Thursday, December 6, 2012

University of Cincinnati newspaper reports "Heimlich maneuver for asthma" study conducted on children in Barbados -- and my unanswered questions


The University of Cincinnati News Record just published Questionable Study has UC Ties by reporter Benjamin Goldschmidt. 

Here's the takeaway:
On Nov. 19, the University of Cincinnati received one of five inquiry letters sent to organizations that could be linked to an offshore, potentially controversial experiment.

Peter Heimlich, son of Henry Heimlich - famous for the Heimlich Maneuver choking rescue treatment - sent the inquiry letters in hopes of obtaining more information on the experiment, which was performed on children in Barbados, according to a study published in the West Indian Medical Journal in 2005.

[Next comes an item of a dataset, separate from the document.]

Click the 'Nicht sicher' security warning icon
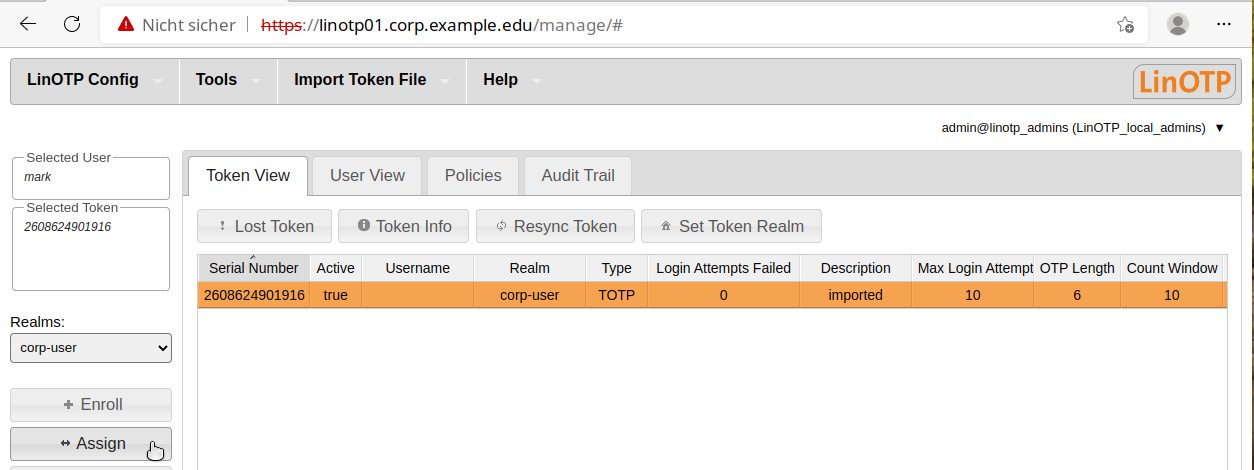The height and width of the screenshot is (470, 1254). pos(125,25)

...The study tested whether or not a modified version of the Heimlich Maneuver could stop an acute asthma attack....The 67 children who participated were between the ages of six and 16.
Charles H. Pierce, MSc, MD, PhD, FCP, CPI
UC received one of the inquiry letters because Charles Pierce, adjunct professor of psychiatry at UC, was involved with applying for loans (sic) for the study....

  Barbados Minister of Health Donville Inniss, MP
Other organizations and individuals also received the letters, including Rotary International, Queen Elizabeth Hospital in Barbados, Cincinnati Children’s Hospital and Donville Inniss, the minister of health in Barbados.
Records show that the study was funded by the Rotary Club of Cincinnati and the Heimlich Institute. (More about that in a future item.)

Dr. Anne St. John and HRH Prince Harry (January 2010)
...Pierce and Anne St. John, a doctor in Barbados who was involved in the study, claim (an Institutional Review Board) approved the project.
...“A couple weeks ago, I sent inquiries to Queen Elizabeth Hospital and to Donville Inniss, the Barbados Minister of Health, asking for the name of the IRB and when the (Ministry's) Ethics Committee approved the study,” Peter Heimlich said. “I haven't received any answers.”
More from the News Record:
(Dr. Pierce) said the modified version of the Heimlich Maneuver is harmless, and is meant to empty the lungs and give relief to an asthma patient and could prevent further asthma attacks.
Presumably Dr. St. John, the study's lead investigator, can clarify what sort of "modified version of the Heimlich maneuver" was performed on the child test subjects.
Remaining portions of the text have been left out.